Nicholas Carminowe inherited his family’s ancestral home probably not upon the death of his father in 1529 but when his elder brother succeeded to the estates of the main line on the death of their uncle John in 1547. Evidently he was his uncle’s favourite nephew as John Carminowe mentioned in his will ‘the great zeal, love, and favour always of me to him reserved and shewed from his infancy’ and gave proof of his continued favour when, in addition to the land already settled on him, he bequeathed to Nicholas Carminowe all his purchased property, his tinworks and his interest in the inheritance of William Keyle. A dispute over part of this bequest with Sir Thomas Pomeroy led to Carminowe and his elder brother seizing 900 acres belonging to Pomeroy, and a suit in Chancery.

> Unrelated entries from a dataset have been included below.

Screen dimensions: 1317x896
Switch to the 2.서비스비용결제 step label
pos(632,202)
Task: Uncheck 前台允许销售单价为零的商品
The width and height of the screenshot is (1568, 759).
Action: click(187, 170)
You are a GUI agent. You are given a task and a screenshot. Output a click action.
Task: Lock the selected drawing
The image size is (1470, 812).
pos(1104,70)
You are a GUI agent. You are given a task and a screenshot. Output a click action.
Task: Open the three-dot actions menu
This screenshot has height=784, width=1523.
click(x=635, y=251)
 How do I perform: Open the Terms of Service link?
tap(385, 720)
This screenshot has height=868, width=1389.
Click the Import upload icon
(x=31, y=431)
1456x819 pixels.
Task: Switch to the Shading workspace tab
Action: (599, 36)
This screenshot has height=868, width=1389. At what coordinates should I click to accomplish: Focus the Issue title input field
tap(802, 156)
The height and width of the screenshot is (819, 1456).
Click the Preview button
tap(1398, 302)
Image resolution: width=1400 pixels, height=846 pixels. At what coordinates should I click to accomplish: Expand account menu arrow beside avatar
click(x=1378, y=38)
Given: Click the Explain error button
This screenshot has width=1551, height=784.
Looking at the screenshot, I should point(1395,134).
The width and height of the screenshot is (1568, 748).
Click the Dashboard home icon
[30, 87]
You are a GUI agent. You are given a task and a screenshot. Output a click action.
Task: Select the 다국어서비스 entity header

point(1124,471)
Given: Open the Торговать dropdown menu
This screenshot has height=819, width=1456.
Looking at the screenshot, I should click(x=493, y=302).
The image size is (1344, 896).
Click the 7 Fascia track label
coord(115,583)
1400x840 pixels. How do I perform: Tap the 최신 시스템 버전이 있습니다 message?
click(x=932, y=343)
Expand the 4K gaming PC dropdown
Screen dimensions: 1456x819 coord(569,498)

In 1544 he had been accused of wrongfully dispossessing Alexander Killigrew of land in St. Erme: his neighbour in St. Winnow, Thomas Treffry I, and his brother-in-law, William Tredeneck, were ordered to investigate the charge, but the evidence of the witnesses summoned before them was inconclusive. At the same time Carminowe was involved in a similar case with another member of the Killigrew family. Later in the mid 1550s his part in the abduction of Philippa Shaw by his brother was referred to the Star Chamber. Nothwithstanding these complaints against him Carminowe was considered in 1564 meet to be a justice of the peace in Cornwall.3

Six months after his standing in the county had been assured through the generosity of his uncle, Carminowe was elected to the first Parliament of Edward VI’s reign as the junior Member for Dunheved: since his partner was his neighbour and the coroner for the county, William Cavell, and he had no known links with this constituency, he may have been indebted to Cavell for his place in the House. Possibly Carminowe also enjoyed the support of the steward of the duchy, Sir John Russell, Baron Russell, since he and Henry Chiverton were paid £16 0s.4d. in 1549 on the Privy Council’s order ‘for coming up from the west parts and discharging certain money for his majesty’s service’ at the outbreak of the prayer book rebellion which Russell was charged to suppress. Carminowe died in 1569, being buried at Lanhydrock.4

Ref Volumes: 1509-1558

Author: J. J. Goring


  • 1. Hatfield 207.
  • 2. Carminowe’s elder brother was ‘28 or thereabouts’ and his younger brother 23 in 1544, Req.2/3/205. Vis. Cornw. ed. Vivian, 457; J. Maclean, Trigg Minor, iii. 160-1; Mdx. Peds. (Harl. Soc. lxv), 47.
  • 3. Maclean, iii. 156, 160-1; PCC 19 More; Req.2/3/205; C1/1110/5-6, 1254/45-49; 3/45/69; St.Ch.4/4/20; E179/87/218, m. 12; Cam. Misc. ix(3), 69.
  • 4. APC, ii. 302-3; Duchy Cornw. RO, 226/6; E101/273/20, m. 10, 274/1, m. 4; Maclean, iii. 162.